So these days humility is the name of the game, and chances are good this has also happened to you. You walk from one room to another with the express purpose of—wha … ? It’s another memory lapse. When it happens to me, I smack my forehead to chide my neurons, and sometimes that helps. Laughter always does. Did I really need that Pop Tart?
There’s good news, however, and since it comes from the world of science, I already feel smarter. This kind of memory lapse has a name: the Doorway Effect. If we move through space with a specific intention, we are more likely to forget that goal if we go through a doorway than if we walk the same distance from one side of a room to the other. It turns out that each time we go through a doorway, our reptile brain tells us to jettison everything we can so that we are fully alert to the present: new is dangerous. From an evolutionary standpoint, the doorway effect makes perfect sense.
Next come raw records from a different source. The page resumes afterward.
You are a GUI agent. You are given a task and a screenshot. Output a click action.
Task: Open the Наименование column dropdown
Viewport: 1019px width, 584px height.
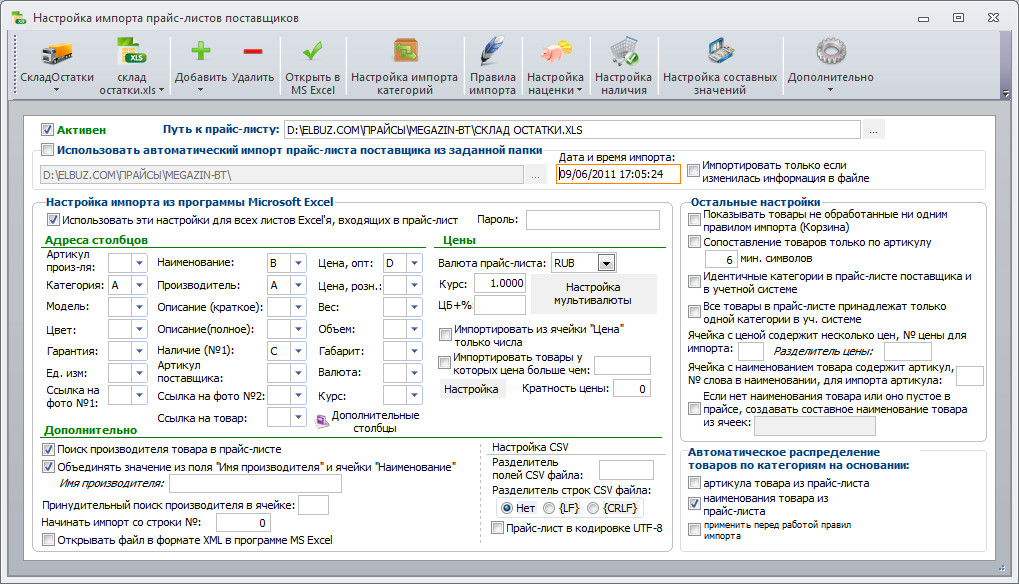(x=298, y=263)
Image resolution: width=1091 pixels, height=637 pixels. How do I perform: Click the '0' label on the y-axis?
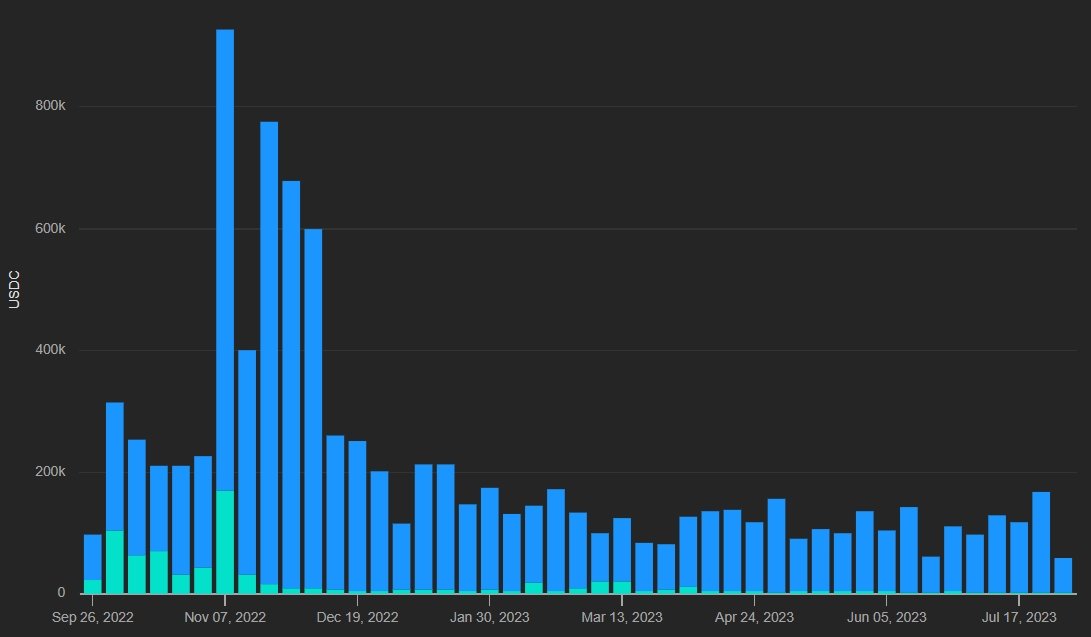(61, 593)
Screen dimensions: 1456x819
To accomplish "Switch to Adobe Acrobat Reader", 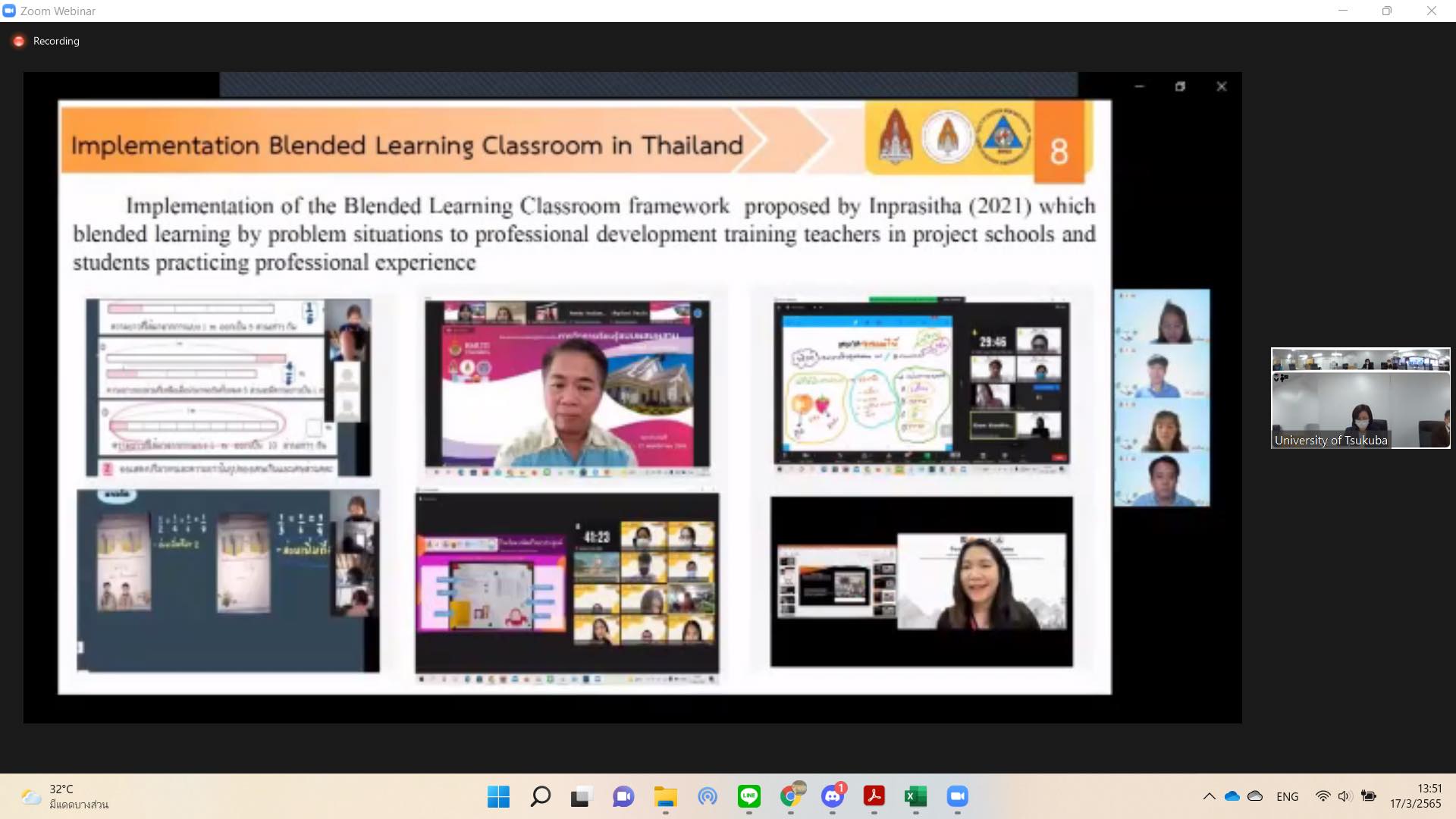I will [x=874, y=796].
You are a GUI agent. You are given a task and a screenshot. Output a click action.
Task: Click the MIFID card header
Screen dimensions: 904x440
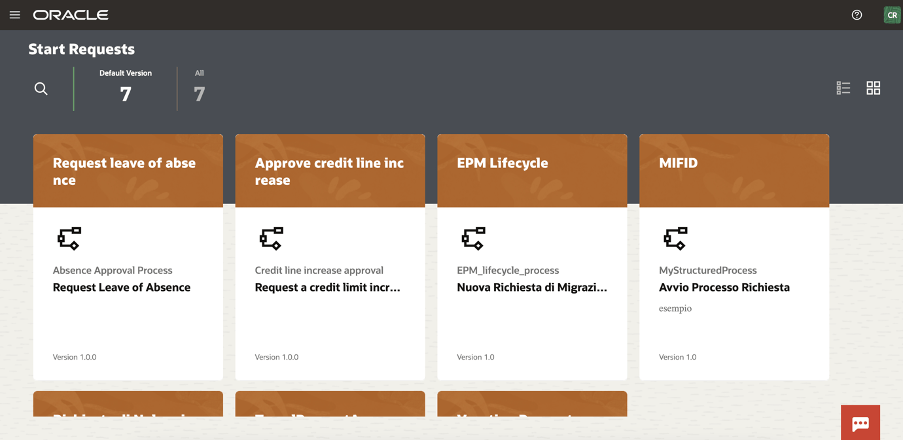(x=734, y=170)
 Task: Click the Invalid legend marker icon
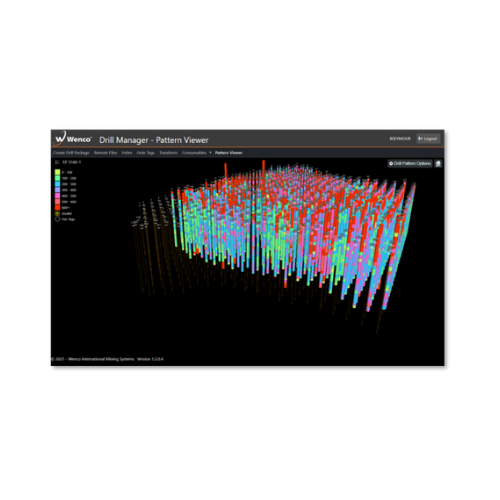click(57, 213)
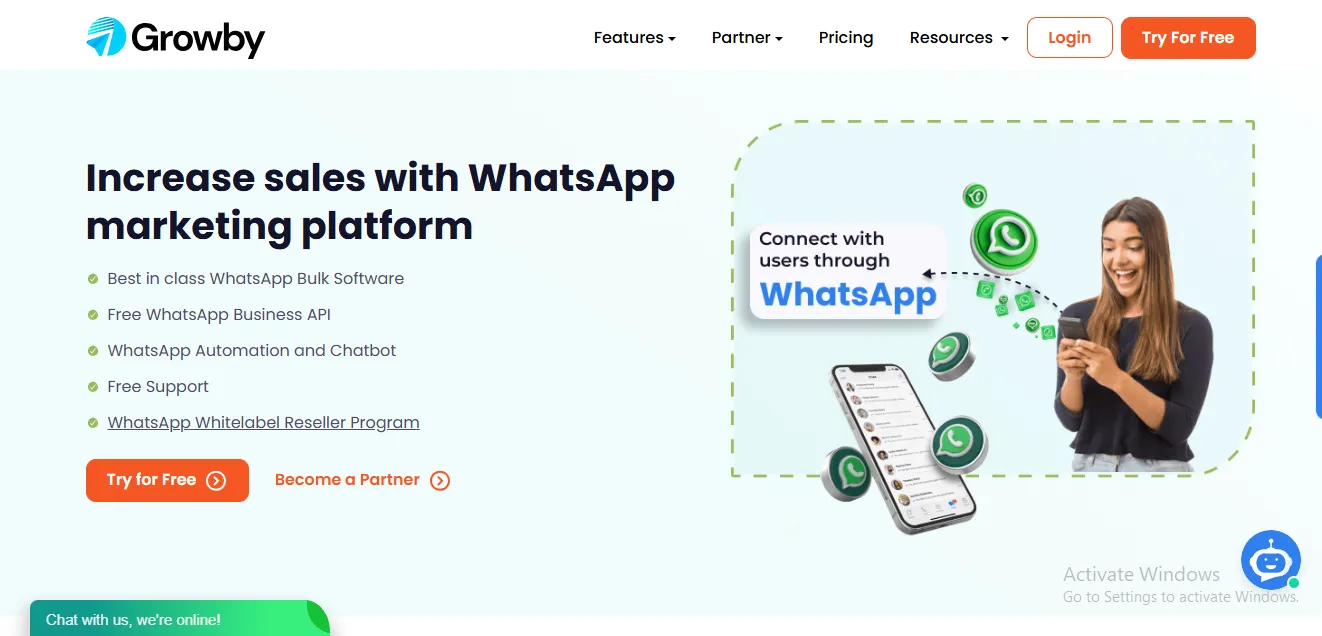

For me, the phenomenon raises interesting questions about memory. It’s an overworked metaphor, but life really is a series of doorways, a series of initiations. First kiss, first job. First marriage. To what extent do we have to ‘unremember’ the past to be free to invent the future?
I recently visited London, England, and made a pilgrimage to 43 Portman Square, where I worked as a clerk when I was twenty. Those six months were both frightening and thrilling: far away from home, I was discovering who I was, who I could be. (It turned out I could be a big fan of pubs.) The façade of the old building was as I remembered, but peering through the double doors, I could see that the interior was vastly different, spacious, light filled. At first I was disappointed that my body didn’t remember my exhilaration or my fear—but then I felt lighter, easier. I didn’t need to carry the weight of memory through that door. I had already arrived, safely.
I still feel frustrated when my short-term memory sticks it to me, but one of the perks of getting older is that we can take the long view. Sometimes our forgetting is a reminder to ask some important questions: What do we really need to bring with us each time we pass through a doorway? A sense of wonder? Yes. Humility? Yes.
And maybe a Pop Tart. Said she, archly.
Congratulations for such a wonderful article, Jean.
I didn’t know this phenomenon was called “the Doorway Effect” and that it had a scientific explanation.
A well- written informative piece delivered with the perfect amount of personal history and humour.
Thank you!
I forgot what I was going to write. No wait, I remember. 😉
A treat, as always, to read your stories, Shep!